Since the Dowling wing opened in February 1987, the mothers of two children living there have died.
"Give me two weeks," pleaded one mother _ and she held on long enough to make arrangements for the care of her child.
Anne Murphy, a 31-year-old social worker at Dowling 5 South, has seen dying mothers "just coming in and spending time with their kids, playing with them, putting them to bed, feeding them supper, some of the daily routine kind of things that I think take on so much more meaning when you feel that your time could be limited."
For many of the chidren, however, the warmth of mothers and fathers is absent, and nurses try to comfort them when they cry out with withdrawal pains.
Some of the older children, unable to understand what is happening to them, turn to their toy doctors' kits and play out their own tragic lives.
"They give us fake shots and take our blood pressure," said Murphy. "They play out a lot of the things that happened to them in the hospital . . . and kind of deal with the experience removed from it in a way."

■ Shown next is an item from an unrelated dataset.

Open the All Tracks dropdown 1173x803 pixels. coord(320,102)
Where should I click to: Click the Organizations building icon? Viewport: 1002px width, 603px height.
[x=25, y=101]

Many potential foster parents are reluctant to consider children with AIDS _ fearful or ignorant of the disease or unwilling to commit the extraordinary amount of time and energy required.
Even so, seven children from St. Clare's Home in Elizabeth, N.J., have been placed in foster homes, said Terry and Faye Zealand, who founded the place of transition between hospital and foster care in May 1987. They plan to open two more homes in New Jersey.
"I can't find a cure for AIDS. I know that I have to leave that up to somebody else, but I know that I can provide a home for these children," Mrs. Zealand said.
In Elizabeth and Albany, townspeople have been sympathetic.
Local construction workers helped renovate a two-story residence that had been vacant for two years for St. Clare's Home. At a zoning board hearing in Albany, three neighbors spoke in support of the Farano Center for Children, which opened in December. Civic organizations held fund-raisers and donated furniture to the home operated by Albany Catholic Charities.
At the Farano Center, as many as 40 volunteers take the children for walks and visits to the park. Three of these volunters have become foster parents to AIDS children, and the applications of four others are being considered.
The transitional homes can accommodate only a half-dozen or so children at a time, cared for by an around-the-clock staff.
That leaves hospitals as the only home for many children of AIDS. That is costly not only to them, in terms of childhood joys missed, but also for the state. Each AIDS child's hospital stay costs an average $650 a day because of the extra nursing care and therapy required. This compares, for example, to $240 a day at St. Clare's.
Some of these kids have never played with a dog or felt the sunshine.
"Everything is a sense of wonder or awe for these children," said Sister Maureen Joyce, who runs the Farano Center. "I was planting some flowers and brought kids out with me. They sat and felt the grass. I had them help me plant flowers. They were so excited."
Mrs. Zealand recalled a 4-year-old whose only playground was the corridors of the hospital until she moved into St. Clare's.
"I can't begin to tell you the experiences she had, swinging on the swings in the backyard, going to the parks and the playground," said Mrs. Zealand. "These are the things all kids need."